I post this here because it will be the same answer for the -6, -7 and -9…….probably -14 as well.

I am helping to put a tip up canopy on a -9 which was formerly riveted on, but after a mishap (aircraft is in a rebuild process) the owner wants to glue it on this time using Sikaflex.

On my -8 it was straight forward and no structure was overlapping the canopy.
On the tip up canopies, at least at the -9 i am working on, there is a small overlapping „flap“ where the canopy sits in.
When using Sikaflex, i wouldn‘t want any fix structure to be in contact with the canopy, i‘d rather have a bed of Sikaflex which allows the canopy to ……. flex/float….move/stretch a bit.

Please see attached picture to know what i mean.

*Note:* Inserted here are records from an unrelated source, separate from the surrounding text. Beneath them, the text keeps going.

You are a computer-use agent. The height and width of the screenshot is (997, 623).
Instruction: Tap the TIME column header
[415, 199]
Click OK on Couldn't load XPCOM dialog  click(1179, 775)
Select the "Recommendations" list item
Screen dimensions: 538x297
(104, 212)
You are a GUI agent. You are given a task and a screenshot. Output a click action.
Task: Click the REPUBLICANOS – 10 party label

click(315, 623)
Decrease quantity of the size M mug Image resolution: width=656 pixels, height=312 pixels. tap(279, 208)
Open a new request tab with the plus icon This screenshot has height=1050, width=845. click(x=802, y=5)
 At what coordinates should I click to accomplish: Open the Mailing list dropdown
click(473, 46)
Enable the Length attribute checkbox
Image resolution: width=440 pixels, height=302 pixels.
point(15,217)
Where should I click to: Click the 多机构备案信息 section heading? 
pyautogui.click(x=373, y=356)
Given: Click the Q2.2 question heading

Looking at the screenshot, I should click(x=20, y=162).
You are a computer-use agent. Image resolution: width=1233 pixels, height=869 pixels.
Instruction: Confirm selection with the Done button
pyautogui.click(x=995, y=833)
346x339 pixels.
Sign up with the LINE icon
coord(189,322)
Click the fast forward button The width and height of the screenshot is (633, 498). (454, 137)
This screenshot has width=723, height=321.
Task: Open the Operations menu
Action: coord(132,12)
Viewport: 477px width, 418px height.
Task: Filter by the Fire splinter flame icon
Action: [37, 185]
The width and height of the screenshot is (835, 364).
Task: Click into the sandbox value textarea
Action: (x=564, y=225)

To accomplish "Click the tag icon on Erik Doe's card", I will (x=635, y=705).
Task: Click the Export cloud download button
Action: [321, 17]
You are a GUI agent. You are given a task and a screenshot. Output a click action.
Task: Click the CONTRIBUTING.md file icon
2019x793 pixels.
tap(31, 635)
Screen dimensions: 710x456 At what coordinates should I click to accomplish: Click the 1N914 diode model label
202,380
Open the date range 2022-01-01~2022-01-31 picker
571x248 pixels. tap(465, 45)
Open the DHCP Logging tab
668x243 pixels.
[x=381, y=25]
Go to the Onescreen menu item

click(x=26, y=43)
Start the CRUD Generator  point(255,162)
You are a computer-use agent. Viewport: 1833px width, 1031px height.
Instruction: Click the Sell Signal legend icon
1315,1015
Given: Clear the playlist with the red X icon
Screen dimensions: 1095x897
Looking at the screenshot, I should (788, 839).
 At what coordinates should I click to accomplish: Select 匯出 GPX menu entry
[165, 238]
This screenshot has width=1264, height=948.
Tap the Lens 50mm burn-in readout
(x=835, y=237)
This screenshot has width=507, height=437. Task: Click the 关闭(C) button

How did you Sika your canopy on? Did you cut of those „flaps“ or placed the canopy in it??

Thanks for your help!

Mit Fliegergruss…

I removed that part. I have a few write ups on the whole process. It worked for me, but do some additional research, don’t just listen to me

 
I wided the slot of that flap quite a bit, as most people do, in order to allow the canopy to rest in it better. I did put a very thin layer of Sika between it and the canopy and didn't fret over the small bump much since it'll be covered and smoothed over by a fairing anyway. If I were to do it over, I'd just chop off the flap, like George did. I know that's a fairly common approach when Sika is in the mix. There's really no reason it needs to be there as far as I can tell.
 
One hint from a successful RV9 tip-up install 9 years ago I did with no issues. Get the canopy all set up and ready with clecos, install the canopy by spreading the Sika completely, carefully mount the canopy on the Sika then Cleco the hole package and wait until morning for some great result that ate vibration tolerant and never crack like rivets or screws through the plastic. The Cleco will release through the Sika, except the Clecos might have to be MEKed if needing to be reused. The squeezed out cured Sika can be carefully cut away form the joint with a razor knife. The most difficult part was removing the Sika squeeze from the narrow space in the very front where the plastic meets the frame. Clecos remain in place overnight.

Same process I used on the Vari-EZE, except the plexi was epoxy-flox bonded directly to the canopy frame, no Sika.
 
Thanks for your answers. We cut those flaps of. Worked out very well!!

We didn‘t drill a single hole in the canopy. We clamped it in place with all different kind of clamps and grip-devices.
We cut standard garden hose (3mm wall thickness) in pieces and used them as spacers between structure and canopy. We then „spot welded“ the canopy in place in between those clamped spacers.
In 2 days we will remove the clamps and spacers an fill the gaps with Sika.

Should become another trouble free canopy!